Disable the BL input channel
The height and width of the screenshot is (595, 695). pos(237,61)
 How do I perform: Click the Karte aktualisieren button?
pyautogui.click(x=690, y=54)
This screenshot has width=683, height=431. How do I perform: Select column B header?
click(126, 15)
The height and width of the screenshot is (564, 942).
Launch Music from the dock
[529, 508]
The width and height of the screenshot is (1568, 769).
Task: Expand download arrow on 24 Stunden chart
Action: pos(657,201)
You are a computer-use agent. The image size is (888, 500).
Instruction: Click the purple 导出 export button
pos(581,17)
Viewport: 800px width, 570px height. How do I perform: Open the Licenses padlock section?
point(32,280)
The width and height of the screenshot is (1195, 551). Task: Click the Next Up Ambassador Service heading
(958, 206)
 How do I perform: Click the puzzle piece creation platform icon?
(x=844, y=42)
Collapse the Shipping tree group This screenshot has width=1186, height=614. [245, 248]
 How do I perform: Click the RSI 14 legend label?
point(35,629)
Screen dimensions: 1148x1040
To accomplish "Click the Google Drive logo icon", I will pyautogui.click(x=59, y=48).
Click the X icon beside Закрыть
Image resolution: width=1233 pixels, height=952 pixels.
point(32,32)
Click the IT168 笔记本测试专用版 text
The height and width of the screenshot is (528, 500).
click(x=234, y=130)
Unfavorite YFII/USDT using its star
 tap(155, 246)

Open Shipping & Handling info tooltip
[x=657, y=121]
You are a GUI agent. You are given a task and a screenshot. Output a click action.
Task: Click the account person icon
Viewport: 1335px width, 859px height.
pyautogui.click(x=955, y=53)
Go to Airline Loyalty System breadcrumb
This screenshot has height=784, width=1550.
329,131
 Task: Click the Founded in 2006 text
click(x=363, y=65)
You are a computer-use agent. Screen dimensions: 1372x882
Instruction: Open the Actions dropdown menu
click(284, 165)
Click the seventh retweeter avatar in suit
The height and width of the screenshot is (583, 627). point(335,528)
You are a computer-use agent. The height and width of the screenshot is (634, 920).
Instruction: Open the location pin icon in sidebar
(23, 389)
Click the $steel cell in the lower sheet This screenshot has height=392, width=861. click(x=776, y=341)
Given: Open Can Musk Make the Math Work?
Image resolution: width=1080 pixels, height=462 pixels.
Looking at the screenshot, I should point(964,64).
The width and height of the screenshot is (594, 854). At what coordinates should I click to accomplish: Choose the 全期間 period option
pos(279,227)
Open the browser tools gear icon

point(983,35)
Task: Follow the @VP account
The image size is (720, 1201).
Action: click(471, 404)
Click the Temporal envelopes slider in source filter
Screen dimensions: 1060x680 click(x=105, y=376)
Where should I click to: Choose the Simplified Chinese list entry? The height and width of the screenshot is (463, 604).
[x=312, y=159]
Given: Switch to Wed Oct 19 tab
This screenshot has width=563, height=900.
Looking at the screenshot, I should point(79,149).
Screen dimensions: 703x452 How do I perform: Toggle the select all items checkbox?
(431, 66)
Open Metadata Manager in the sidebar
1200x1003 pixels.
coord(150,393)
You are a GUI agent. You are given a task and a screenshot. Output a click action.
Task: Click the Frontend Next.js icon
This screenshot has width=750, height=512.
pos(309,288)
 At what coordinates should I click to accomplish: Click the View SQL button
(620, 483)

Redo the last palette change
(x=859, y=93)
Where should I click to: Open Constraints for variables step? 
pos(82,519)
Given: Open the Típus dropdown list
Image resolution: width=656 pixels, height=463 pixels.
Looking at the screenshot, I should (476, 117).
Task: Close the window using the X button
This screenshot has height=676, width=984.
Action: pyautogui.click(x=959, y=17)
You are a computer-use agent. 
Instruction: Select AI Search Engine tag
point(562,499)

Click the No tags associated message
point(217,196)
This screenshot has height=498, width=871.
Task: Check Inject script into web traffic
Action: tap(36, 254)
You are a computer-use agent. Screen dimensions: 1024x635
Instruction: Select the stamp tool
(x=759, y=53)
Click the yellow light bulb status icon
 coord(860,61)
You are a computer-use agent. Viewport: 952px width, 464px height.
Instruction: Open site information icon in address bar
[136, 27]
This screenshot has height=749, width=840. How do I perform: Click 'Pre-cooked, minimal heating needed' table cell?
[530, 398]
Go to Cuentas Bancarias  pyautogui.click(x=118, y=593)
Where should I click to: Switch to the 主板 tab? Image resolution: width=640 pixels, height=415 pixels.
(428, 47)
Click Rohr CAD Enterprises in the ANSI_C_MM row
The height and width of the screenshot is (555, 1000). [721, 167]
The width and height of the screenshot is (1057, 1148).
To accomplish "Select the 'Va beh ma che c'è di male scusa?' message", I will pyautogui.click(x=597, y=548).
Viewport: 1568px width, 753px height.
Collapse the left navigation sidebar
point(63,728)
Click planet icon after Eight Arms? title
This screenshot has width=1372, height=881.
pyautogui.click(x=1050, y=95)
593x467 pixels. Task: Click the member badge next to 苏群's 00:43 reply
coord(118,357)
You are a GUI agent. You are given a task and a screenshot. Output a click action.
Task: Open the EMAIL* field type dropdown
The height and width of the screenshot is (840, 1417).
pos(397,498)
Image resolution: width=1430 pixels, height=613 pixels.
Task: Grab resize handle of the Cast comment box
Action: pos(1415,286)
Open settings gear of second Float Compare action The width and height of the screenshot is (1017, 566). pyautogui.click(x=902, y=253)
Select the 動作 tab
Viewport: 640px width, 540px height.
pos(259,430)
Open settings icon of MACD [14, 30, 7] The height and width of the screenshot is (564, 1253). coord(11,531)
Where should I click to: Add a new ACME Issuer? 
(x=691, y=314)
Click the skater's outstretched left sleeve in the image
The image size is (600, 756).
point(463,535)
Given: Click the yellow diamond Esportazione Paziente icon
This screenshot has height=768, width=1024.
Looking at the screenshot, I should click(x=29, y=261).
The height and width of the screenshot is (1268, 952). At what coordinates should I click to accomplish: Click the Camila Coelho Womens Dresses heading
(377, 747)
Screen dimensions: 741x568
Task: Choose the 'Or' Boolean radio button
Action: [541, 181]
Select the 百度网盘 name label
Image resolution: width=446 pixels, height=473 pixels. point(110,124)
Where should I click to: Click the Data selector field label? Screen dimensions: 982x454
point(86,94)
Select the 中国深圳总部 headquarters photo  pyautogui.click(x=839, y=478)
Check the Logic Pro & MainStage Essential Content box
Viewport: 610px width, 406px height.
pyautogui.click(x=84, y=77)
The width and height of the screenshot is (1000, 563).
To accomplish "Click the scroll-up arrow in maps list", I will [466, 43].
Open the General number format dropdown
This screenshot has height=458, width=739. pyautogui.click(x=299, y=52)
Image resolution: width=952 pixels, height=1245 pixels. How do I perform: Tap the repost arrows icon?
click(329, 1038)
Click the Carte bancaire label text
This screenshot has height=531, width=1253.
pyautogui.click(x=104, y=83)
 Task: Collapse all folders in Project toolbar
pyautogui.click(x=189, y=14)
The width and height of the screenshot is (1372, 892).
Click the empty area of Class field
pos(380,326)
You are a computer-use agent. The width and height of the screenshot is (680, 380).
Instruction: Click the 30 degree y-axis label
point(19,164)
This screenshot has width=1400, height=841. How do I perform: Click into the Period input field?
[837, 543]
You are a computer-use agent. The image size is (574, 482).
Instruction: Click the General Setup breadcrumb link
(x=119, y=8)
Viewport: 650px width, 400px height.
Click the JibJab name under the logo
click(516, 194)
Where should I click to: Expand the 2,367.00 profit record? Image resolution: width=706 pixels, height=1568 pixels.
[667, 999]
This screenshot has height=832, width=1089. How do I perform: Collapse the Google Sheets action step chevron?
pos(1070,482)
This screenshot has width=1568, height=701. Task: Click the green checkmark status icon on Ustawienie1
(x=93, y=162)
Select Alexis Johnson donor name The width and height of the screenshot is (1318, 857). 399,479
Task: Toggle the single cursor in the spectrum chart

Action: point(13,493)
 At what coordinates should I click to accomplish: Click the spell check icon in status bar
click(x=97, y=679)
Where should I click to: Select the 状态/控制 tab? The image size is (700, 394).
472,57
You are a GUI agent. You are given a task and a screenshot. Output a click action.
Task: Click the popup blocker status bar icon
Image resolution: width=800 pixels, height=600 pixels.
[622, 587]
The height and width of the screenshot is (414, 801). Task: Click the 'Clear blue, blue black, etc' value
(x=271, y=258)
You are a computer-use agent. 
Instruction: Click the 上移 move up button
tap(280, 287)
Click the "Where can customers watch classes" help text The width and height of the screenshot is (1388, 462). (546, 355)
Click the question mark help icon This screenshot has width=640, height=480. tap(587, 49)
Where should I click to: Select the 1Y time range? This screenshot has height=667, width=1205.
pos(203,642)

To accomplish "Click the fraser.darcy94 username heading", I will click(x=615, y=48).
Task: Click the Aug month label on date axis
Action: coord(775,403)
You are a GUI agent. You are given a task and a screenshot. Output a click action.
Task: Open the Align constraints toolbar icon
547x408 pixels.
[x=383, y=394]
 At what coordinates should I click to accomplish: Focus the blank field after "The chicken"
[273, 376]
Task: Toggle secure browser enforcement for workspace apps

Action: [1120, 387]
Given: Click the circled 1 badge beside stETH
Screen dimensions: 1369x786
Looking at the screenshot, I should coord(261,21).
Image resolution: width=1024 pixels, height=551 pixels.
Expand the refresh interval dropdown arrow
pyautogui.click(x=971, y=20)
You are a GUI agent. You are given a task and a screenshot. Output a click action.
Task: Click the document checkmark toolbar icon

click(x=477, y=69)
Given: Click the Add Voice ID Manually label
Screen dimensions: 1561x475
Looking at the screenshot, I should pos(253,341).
● ● ● ● ●
WHAT IS NEEDED: Return, line for line and unchanged, the data from its first line through the line containing "Task: Click the account person icon".

RESPONSE TO THE TASK:
Disable the BL input channel
The height and width of the screenshot is (595, 695). pos(237,61)
 How do I perform: Click the Karte aktualisieren button?
pyautogui.click(x=690, y=54)
This screenshot has width=683, height=431. How do I perform: Select column B header?
click(126, 15)
The height and width of the screenshot is (564, 942).
Launch Music from the dock
[529, 508]
The width and height of the screenshot is (1568, 769).
Task: Expand download arrow on 24 Stunden chart
Action: pos(657,201)
You are a computer-use agent. The image size is (888, 500).
Instruction: Click the purple 导出 export button
pos(581,17)
Viewport: 800px width, 570px height. How do I perform: Open the Licenses padlock section?
point(32,280)
The width and height of the screenshot is (1195, 551). Task: Click the Next Up Ambassador Service heading
(958, 206)
 How do I perform: Click the puzzle piece creation platform icon?
(x=844, y=42)
Collapse the Shipping tree group This screenshot has width=1186, height=614. [245, 248]
 How do I perform: Click the RSI 14 legend label?
point(35,629)
Screen dimensions: 1148x1040
To accomplish "Click the Google Drive logo icon", I will pyautogui.click(x=59, y=48).
Click the X icon beside Закрыть
Image resolution: width=1233 pixels, height=952 pixels.
point(32,32)
Click the IT168 笔记本测试专用版 text
The height and width of the screenshot is (528, 500).
click(x=234, y=130)
Unfavorite YFII/USDT using its star
 tap(155, 246)

Open Shipping & Handling info tooltip
[x=657, y=121]
You are a GUI agent. You are given a task and a screenshot. Output a click action.
Task: Click the account person icon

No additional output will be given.